Texte fourni:
# # #

Si on avait prédit à Mohamed Boudiaf, lorsqu’il fut élu coordinateur du groupe des 22, qu’il présidera, moins de quarante ans plus tard, aux destinées d’une Algérie méconnaissable, à la tête d’une institution extraconstitutionnelle – le HCE – créée par le Haut Conseil de sécurité et qu’il serait assassiné, six mois après son investiture, il se serait, incrédule, franchement, esclaffé de rire, n’eût été son naturel trop sérieux et tant l’éventualité d’une aussi tragique issue aurait paru énorme et impensable aux yeux d’un homme de sa trempe qui investissait, avec ses compagnons de lutte, le plus clair de ses forces et de sa pensée dans la résurrection du mouvement national et de la préparation de la Révolution armée.

# # #

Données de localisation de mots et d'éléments
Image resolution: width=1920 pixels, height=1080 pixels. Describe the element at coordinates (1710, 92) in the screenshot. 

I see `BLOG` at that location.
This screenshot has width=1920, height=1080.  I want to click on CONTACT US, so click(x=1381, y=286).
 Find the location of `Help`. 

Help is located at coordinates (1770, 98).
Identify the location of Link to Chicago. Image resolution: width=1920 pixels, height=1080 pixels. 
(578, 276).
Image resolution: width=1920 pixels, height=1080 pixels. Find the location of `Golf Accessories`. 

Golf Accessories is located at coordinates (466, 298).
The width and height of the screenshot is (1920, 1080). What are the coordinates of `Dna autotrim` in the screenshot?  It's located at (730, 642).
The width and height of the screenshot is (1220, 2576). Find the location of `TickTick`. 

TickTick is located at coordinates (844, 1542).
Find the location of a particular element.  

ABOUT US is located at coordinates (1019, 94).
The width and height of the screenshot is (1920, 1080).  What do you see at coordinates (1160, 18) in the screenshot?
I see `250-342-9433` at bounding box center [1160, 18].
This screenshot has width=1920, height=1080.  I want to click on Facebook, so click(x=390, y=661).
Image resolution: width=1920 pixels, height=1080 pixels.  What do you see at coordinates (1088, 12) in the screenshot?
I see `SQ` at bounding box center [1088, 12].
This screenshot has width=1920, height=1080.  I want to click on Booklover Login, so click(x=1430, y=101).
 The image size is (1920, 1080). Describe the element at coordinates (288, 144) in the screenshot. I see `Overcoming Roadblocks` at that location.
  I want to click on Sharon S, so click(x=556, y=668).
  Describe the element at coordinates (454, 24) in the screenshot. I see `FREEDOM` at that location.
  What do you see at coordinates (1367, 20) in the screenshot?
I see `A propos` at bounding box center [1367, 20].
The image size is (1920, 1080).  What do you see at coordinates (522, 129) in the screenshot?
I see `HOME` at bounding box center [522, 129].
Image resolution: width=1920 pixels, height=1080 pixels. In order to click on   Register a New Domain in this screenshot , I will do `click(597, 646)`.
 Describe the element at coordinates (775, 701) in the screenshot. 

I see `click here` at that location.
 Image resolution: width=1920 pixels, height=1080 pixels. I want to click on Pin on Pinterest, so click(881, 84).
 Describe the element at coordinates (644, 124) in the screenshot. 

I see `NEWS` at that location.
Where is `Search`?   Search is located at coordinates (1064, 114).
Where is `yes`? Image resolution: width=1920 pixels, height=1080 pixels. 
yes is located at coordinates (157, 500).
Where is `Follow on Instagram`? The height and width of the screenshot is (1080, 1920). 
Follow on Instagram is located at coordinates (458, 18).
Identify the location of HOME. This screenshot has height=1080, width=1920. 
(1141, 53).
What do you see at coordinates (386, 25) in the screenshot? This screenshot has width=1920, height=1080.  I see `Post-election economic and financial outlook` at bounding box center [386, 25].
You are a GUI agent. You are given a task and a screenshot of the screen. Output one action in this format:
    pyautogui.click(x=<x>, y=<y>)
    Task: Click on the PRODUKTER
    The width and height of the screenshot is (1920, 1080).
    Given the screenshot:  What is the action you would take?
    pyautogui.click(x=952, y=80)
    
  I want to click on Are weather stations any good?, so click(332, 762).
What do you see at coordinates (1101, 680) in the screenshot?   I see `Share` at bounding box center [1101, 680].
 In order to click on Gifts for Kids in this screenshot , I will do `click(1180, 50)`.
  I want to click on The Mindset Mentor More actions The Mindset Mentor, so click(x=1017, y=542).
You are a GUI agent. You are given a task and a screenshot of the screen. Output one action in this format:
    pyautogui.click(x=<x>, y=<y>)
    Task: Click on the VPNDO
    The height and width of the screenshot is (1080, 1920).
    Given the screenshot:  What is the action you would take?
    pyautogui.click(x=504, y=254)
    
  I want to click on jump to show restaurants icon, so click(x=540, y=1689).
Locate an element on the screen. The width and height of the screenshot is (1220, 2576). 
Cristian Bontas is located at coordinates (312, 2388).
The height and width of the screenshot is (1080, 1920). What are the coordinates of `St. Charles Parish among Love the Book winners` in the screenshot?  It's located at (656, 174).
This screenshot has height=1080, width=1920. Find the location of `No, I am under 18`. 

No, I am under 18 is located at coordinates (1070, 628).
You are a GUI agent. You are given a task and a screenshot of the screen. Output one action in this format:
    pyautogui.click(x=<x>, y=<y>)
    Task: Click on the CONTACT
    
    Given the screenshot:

# # #

Défi:
Recopiez mot pour mot l'intégralité du texte fourni sur Mohamed Boudiaf.

Réponse ci-dessous:
Si on avait prédit à Mohamed Boudiaf, lorsqu’il fut élu coordinateur du groupe des 22, qu’il présidera, moins de quarante ans plus tard, aux destinées d’une Algérie méconnaissable, à la tête d’une institution extraconstitutionnelle – le HCE – créée par le Haut Conseil de sécurité et qu’il serait assassiné, six mois après son investiture, il se serait, incrédule, franchement, esclaffé de rire, n’eût été son naturel trop sérieux et tant l’éventualité d’une aussi tragique issue aurait paru énorme et impensable aux yeux d’un homme de sa trempe qui investissait, avec ses compagnons de lutte, le plus clair de ses forces et de sa pensée dans la résurrection du mouvement national et de la préparation de la Révolution armée.